▶ _Exercise requirements_
Copy out the records below word for word, leaving out the pictures.

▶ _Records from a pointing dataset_
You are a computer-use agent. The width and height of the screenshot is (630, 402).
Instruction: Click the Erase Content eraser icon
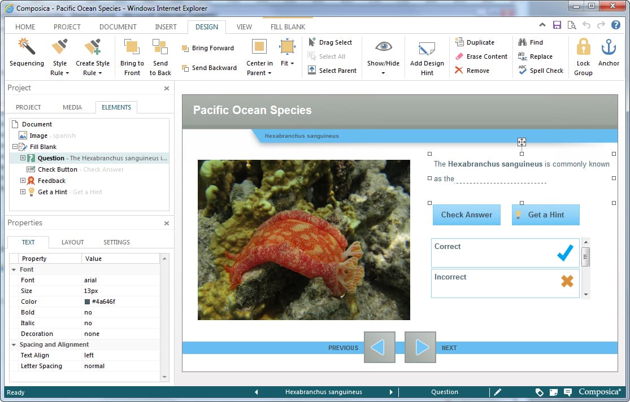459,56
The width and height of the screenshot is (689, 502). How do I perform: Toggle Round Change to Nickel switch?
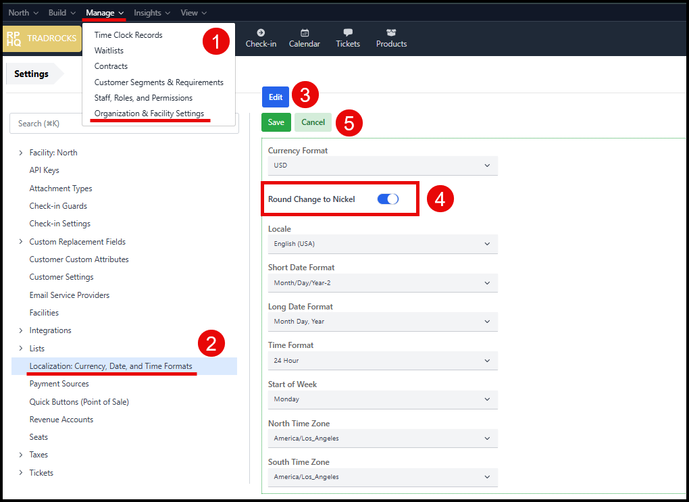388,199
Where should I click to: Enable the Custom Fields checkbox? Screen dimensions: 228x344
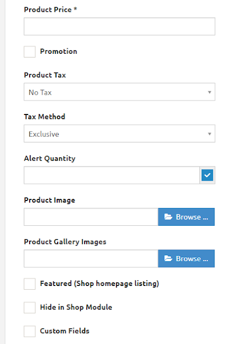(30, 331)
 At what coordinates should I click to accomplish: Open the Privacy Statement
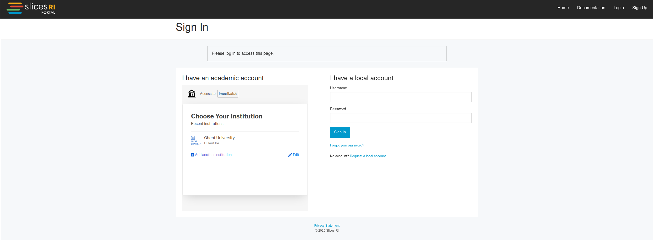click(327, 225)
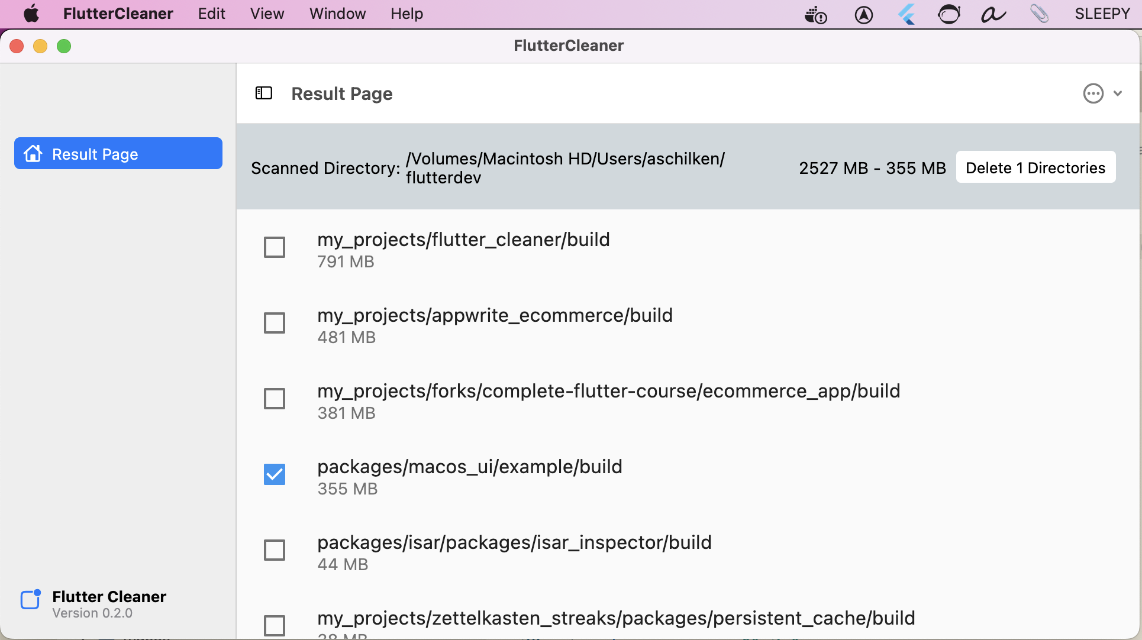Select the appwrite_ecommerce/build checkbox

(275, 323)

▶ _Answer for this exercise_
You are a computer-use agent. The width and height of the screenshot is (630, 402).
Instruction: Click the Erase Content eraser icon
459,56
The width and height of the screenshot is (689, 502). How do I perform: Toggle Round Change to Nickel switch?
388,199
Where should I click to: Enable the Custom Fields checkbox? Screen dimensions: 228x344
(30, 331)
 At what coordinates should I click to accomplish: Open the Privacy Statement
click(327, 225)
Select the appwrite_ecommerce/build checkbox

(275, 323)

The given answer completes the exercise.